One of the great puzzles of quantum mechanics is that nobody quite understands what it means for reality to be quantum in nature.
Information and computation form the bedrock of the reality, say physicists who have used this idea to derive quantum mechanics.
Indeed, many physicists entirely disagree over the correct interpretation. The result is a frustratingly woolly insight into the nature of the Universe.
That’s quite unlike other fundamental theories. General relativity, for example, produces remarkable insights into the nature of spacetime. And Noether’s theorem—that every symmetry in the universe produces a conservation law—is one of the most satisfying and beautiful in science. Quantum mechanics, by contrast, is the poor relation.
The problem is that quantum mechanics has to be derived from abstract mathematical ideas that have little or no meaning in the real world. One common derivation, for example, uses the entirely abstract ideas of Hilbert spaces and the operators that act on them. So it’s hardly surprising that the theory is hard to interpret.

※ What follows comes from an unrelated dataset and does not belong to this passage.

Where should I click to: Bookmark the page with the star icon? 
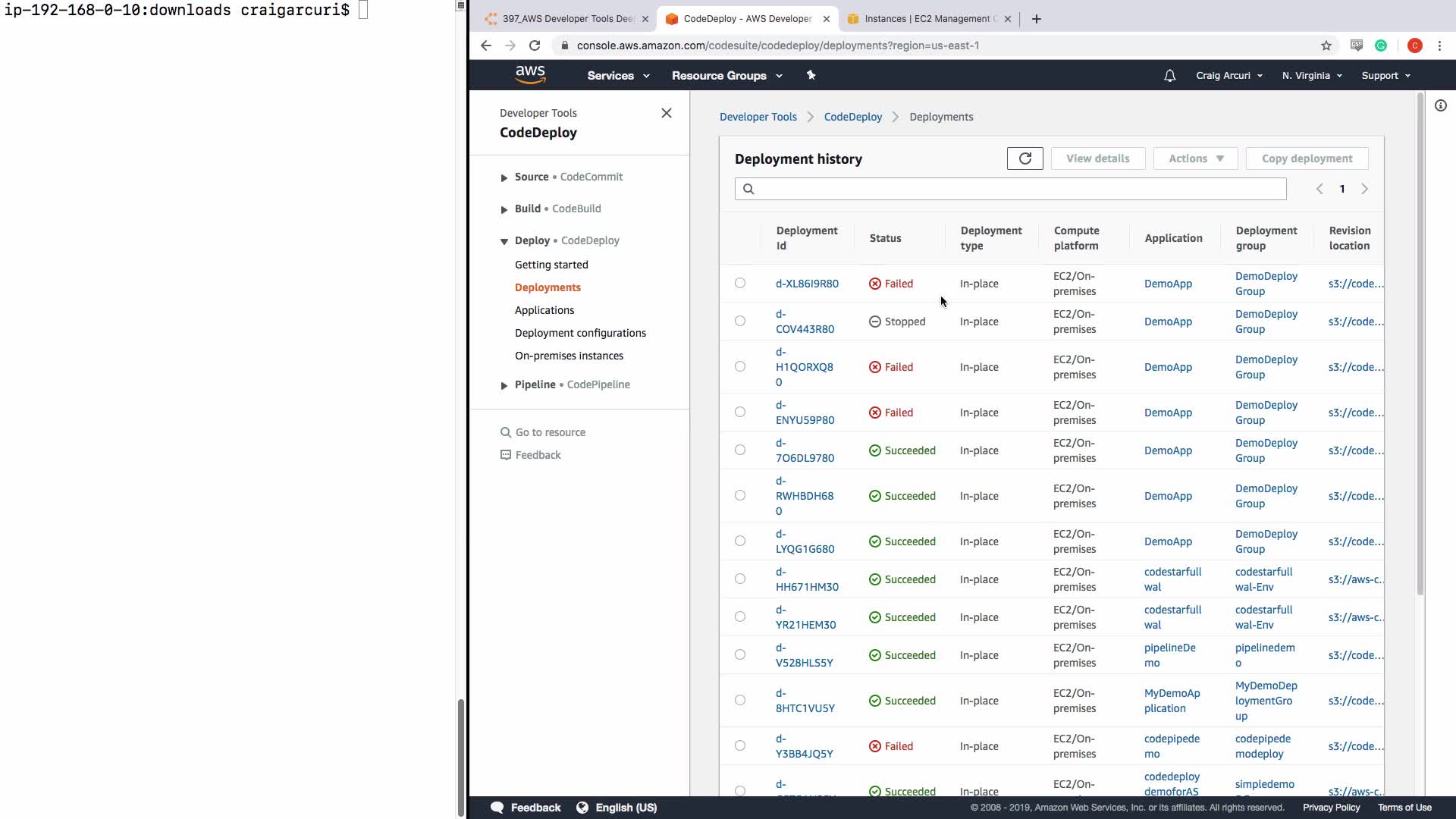coord(1326,46)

Today, that changes thanks to the work of Lluís Masanes at the University of Bristol in the UK and a few buddies who for the first time derive quantum mechanics from ideas that have a clear basis in reality. Their derivation is based on the revolutionary idea that information and computation form the bedrock of reality.
In the new work, Masanes and co put forward four postulates about the Universe. If we accept these, they say, quantum mechanics naturally follows. What’s more, their formulation solves an important question about reality—why the universe relies on quantum mechanics and not one of the numerous similar theories that physicists have recently discovered.